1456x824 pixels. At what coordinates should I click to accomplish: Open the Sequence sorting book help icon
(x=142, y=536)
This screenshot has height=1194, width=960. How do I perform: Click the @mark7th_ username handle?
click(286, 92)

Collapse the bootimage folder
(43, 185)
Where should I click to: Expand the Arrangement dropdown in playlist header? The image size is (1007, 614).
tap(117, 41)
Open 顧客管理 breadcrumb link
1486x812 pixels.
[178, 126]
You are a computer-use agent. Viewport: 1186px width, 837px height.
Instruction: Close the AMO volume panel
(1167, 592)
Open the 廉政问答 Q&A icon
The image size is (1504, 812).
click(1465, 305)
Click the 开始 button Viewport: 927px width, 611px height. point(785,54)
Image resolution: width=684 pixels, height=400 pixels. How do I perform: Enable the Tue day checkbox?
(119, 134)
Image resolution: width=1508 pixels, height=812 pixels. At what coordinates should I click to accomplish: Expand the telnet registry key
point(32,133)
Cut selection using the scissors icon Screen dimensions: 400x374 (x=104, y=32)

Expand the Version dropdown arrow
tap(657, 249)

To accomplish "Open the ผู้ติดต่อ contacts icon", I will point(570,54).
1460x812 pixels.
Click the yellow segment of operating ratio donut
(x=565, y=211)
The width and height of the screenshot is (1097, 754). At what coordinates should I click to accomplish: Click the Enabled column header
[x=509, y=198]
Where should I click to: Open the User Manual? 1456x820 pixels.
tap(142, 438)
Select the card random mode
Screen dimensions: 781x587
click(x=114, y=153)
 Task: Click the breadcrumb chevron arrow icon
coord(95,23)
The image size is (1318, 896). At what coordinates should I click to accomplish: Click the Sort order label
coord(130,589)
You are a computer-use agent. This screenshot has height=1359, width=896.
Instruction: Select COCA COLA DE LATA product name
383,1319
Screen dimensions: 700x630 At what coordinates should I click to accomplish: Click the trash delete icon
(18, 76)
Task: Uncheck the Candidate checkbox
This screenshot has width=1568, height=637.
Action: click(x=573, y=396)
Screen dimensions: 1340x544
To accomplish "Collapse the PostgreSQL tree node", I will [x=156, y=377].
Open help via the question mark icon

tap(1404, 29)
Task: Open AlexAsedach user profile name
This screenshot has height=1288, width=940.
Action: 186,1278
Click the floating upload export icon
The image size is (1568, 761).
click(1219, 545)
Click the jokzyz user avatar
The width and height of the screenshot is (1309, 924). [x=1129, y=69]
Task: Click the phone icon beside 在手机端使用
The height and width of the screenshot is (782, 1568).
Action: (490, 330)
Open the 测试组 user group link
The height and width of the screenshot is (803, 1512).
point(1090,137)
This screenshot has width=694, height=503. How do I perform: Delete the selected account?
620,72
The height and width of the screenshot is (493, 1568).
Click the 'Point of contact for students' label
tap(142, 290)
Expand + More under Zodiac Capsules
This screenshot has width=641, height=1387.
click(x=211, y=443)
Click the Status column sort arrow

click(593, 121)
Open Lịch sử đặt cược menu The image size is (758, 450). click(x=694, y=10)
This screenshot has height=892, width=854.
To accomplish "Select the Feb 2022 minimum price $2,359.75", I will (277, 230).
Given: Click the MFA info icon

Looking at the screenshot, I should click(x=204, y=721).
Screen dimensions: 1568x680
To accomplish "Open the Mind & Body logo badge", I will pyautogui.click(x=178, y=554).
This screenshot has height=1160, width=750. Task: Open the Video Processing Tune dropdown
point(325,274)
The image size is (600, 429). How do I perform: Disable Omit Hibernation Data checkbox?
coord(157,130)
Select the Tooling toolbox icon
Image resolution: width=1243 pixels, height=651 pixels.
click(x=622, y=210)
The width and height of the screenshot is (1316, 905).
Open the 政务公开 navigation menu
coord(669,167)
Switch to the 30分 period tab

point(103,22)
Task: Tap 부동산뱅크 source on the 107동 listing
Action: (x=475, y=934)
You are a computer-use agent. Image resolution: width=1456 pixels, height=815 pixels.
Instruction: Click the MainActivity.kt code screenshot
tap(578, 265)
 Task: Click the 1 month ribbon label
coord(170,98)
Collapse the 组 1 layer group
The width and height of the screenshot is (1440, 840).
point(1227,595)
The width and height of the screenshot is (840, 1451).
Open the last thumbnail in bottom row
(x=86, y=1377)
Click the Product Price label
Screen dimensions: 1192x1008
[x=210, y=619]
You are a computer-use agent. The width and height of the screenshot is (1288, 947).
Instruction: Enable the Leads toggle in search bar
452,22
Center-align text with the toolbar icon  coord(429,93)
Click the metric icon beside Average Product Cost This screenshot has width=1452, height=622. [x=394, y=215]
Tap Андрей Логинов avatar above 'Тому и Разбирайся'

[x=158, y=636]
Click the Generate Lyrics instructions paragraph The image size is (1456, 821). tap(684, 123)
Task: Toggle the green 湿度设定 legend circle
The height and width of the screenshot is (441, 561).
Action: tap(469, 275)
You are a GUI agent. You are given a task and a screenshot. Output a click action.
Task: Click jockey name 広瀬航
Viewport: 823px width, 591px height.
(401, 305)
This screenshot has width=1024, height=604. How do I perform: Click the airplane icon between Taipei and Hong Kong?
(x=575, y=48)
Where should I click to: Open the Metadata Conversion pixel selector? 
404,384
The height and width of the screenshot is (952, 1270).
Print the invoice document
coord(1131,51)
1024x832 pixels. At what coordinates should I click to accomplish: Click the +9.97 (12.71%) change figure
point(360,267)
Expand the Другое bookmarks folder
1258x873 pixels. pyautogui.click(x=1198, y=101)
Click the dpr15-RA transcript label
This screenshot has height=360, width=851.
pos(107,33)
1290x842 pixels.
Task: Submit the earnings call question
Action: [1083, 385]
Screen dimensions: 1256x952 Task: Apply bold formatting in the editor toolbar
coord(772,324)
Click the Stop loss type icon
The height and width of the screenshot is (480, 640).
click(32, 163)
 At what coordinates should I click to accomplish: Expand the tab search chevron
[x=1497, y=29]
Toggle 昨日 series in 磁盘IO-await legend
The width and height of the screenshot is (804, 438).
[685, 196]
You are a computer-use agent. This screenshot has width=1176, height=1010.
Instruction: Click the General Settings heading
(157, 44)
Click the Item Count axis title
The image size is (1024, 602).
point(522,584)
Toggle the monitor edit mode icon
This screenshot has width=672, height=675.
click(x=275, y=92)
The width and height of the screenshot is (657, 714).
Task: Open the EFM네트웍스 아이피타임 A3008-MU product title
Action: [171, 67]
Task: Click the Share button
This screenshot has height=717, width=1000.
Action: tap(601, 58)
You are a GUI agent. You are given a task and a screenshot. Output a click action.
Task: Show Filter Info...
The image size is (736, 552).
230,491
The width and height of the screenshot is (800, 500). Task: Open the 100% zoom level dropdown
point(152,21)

-------------------------

→ **ПОСТАНОВКА ЗАДАЧИ**:
Перепишите весь приведенный выше материал построчно, ничего не меняя.

→ **РЕЗУЛЬТАТ**:
1456x824 pixels. At what coordinates should I click to accomplish: Open the Sequence sorting book help icon
(x=142, y=536)
This screenshot has height=1194, width=960. How do I perform: Click the @mark7th_ username handle?
click(286, 92)

Collapse the bootimage folder
(43, 185)
Where should I click to: Expand the Arrangement dropdown in playlist header? The image size is (1007, 614).
tap(117, 41)
Open 顧客管理 breadcrumb link
1486x812 pixels.
[178, 126]
You are a computer-use agent. Viewport: 1186px width, 837px height.
Instruction: Close the AMO volume panel
(1167, 592)
Open the 廉政问答 Q&A icon
The image size is (1504, 812).
click(1465, 305)
Click the 开始 button Viewport: 927px width, 611px height. point(785,54)
Image resolution: width=684 pixels, height=400 pixels. How do I perform: Enable the Tue day checkbox?
(119, 134)
Image resolution: width=1508 pixels, height=812 pixels. At what coordinates should I click to accomplish: Expand the telnet registry key
point(32,133)
Cut selection using the scissors icon Screen dimensions: 400x374 (x=104, y=32)

Expand the Version dropdown arrow
tap(657, 249)

To accomplish "Open the ผู้ติดต่อ contacts icon", I will point(570,54).
1460x812 pixels.
Click the yellow segment of operating ratio donut
(x=565, y=211)
The width and height of the screenshot is (1097, 754). At what coordinates should I click to accomplish: Click the Enabled column header
[x=509, y=198]
Where should I click to: Open the User Manual? 1456x820 pixels.
tap(142, 438)
Select the card random mode
Screen dimensions: 781x587
click(x=114, y=153)
 Task: Click the breadcrumb chevron arrow icon
coord(95,23)
The image size is (1318, 896). At what coordinates should I click to accomplish: Click the Sort order label
coord(130,589)
You are a computer-use agent. This screenshot has height=1359, width=896.
Instruction: Select COCA COLA DE LATA product name
383,1319
Screen dimensions: 700x630 At what coordinates should I click to accomplish: Click the trash delete icon
(18, 76)
Task: Uncheck the Candidate checkbox
This screenshot has width=1568, height=637.
Action: click(x=573, y=396)
Screen dimensions: 1340x544
To accomplish "Collapse the PostgreSQL tree node", I will [x=156, y=377].
Open help via the question mark icon

tap(1404, 29)
Task: Open AlexAsedach user profile name
This screenshot has height=1288, width=940.
Action: 186,1278
Click the floating upload export icon
The image size is (1568, 761).
click(1219, 545)
Click the jokzyz user avatar
The width and height of the screenshot is (1309, 924). [x=1129, y=69]
Task: Click the phone icon beside 在手机端使用
The height and width of the screenshot is (782, 1568).
Action: (490, 330)
Open the 测试组 user group link
The height and width of the screenshot is (803, 1512).
point(1090,137)
This screenshot has width=694, height=503. How do I perform: Delete the selected account?
620,72
The height and width of the screenshot is (493, 1568).
Click the 'Point of contact for students' label
tap(142, 290)
Expand + More under Zodiac Capsules
This screenshot has width=641, height=1387.
click(x=211, y=443)
Click the Status column sort arrow

click(593, 121)
Open Lịch sử đặt cược menu The image size is (758, 450). click(x=694, y=10)
This screenshot has height=892, width=854.
To accomplish "Select the Feb 2022 minimum price $2,359.75", I will (277, 230).
Given: Click the MFA info icon

Looking at the screenshot, I should click(x=204, y=721).
Screen dimensions: 1568x680
To accomplish "Open the Mind & Body logo badge", I will pyautogui.click(x=178, y=554).
This screenshot has height=1160, width=750. Task: Open the Video Processing Tune dropdown
point(325,274)
The image size is (600, 429). How do I perform: Disable Omit Hibernation Data checkbox?
coord(157,130)
Select the Tooling toolbox icon
Image resolution: width=1243 pixels, height=651 pixels.
click(x=622, y=210)
The width and height of the screenshot is (1316, 905).
Open the 政务公开 navigation menu
coord(669,167)
Switch to the 30分 period tab

point(103,22)
Task: Tap 부동산뱅크 source on the 107동 listing
Action: (x=475, y=934)
You are a computer-use agent. Image resolution: width=1456 pixels, height=815 pixels.
Instruction: Click the MainActivity.kt code screenshot
tap(578, 265)
 Task: Click the 1 month ribbon label
coord(170,98)
Collapse the 组 1 layer group
The width and height of the screenshot is (1440, 840).
point(1227,595)
The width and height of the screenshot is (840, 1451).
Open the last thumbnail in bottom row
(x=86, y=1377)
Click the Product Price label
Screen dimensions: 1192x1008
[x=210, y=619]
You are a computer-use agent. The width and height of the screenshot is (1288, 947).
Instruction: Enable the Leads toggle in search bar
452,22
Center-align text with the toolbar icon  coord(429,93)
Click the metric icon beside Average Product Cost This screenshot has width=1452, height=622. [x=394, y=215]
Tap Андрей Логинов avatar above 'Тому и Разбирайся'

[x=158, y=636]
Click the Generate Lyrics instructions paragraph The image size is (1456, 821). tap(684, 123)
Task: Toggle the green 湿度设定 legend circle
The height and width of the screenshot is (441, 561).
Action: tap(469, 275)
You are a GUI agent. You are given a task and a screenshot. Output a click action.
Task: Click jockey name 広瀬航
Viewport: 823px width, 591px height.
(401, 305)
This screenshot has width=1024, height=604. How do I perform: Click the airplane icon between Taipei and Hong Kong?
(x=575, y=48)
Where should I click to: Open the Metadata Conversion pixel selector? 
404,384
The height and width of the screenshot is (952, 1270).
Print the invoice document
coord(1131,51)
1024x832 pixels. At what coordinates should I click to accomplish: Click the +9.97 (12.71%) change figure
point(360,267)
Expand the Другое bookmarks folder
1258x873 pixels. pyautogui.click(x=1198, y=101)
Click the dpr15-RA transcript label
This screenshot has height=360, width=851.
pos(107,33)
1290x842 pixels.
Task: Submit the earnings call question
Action: [1083, 385]
Screen dimensions: 1256x952 Task: Apply bold formatting in the editor toolbar
coord(772,324)
Click the Stop loss type icon
The height and width of the screenshot is (480, 640).
click(32, 163)
 At what coordinates should I click to accomplish: Expand the tab search chevron
[x=1497, y=29]
Toggle 昨日 series in 磁盘IO-await legend
The width and height of the screenshot is (804, 438).
[685, 196]
You are a computer-use agent. This screenshot has width=1176, height=1010.
Instruction: Click the General Settings heading
(157, 44)
Click the Item Count axis title
The image size is (1024, 602).
point(522,584)
Toggle the monitor edit mode icon
This screenshot has width=672, height=675.
click(x=275, y=92)
The width and height of the screenshot is (657, 714).
Task: Open the EFM네트웍스 아이피타임 A3008-MU product title
Action: [171, 67]
Task: Click the Share button
This screenshot has height=717, width=1000.
Action: tap(601, 58)
You are a GUI agent. You are given a task and a screenshot. Output a click action.
Task: Show Filter Info...
The image size is (736, 552).
230,491
The width and height of the screenshot is (800, 500). Task: Open the 100% zoom level dropdown
point(152,21)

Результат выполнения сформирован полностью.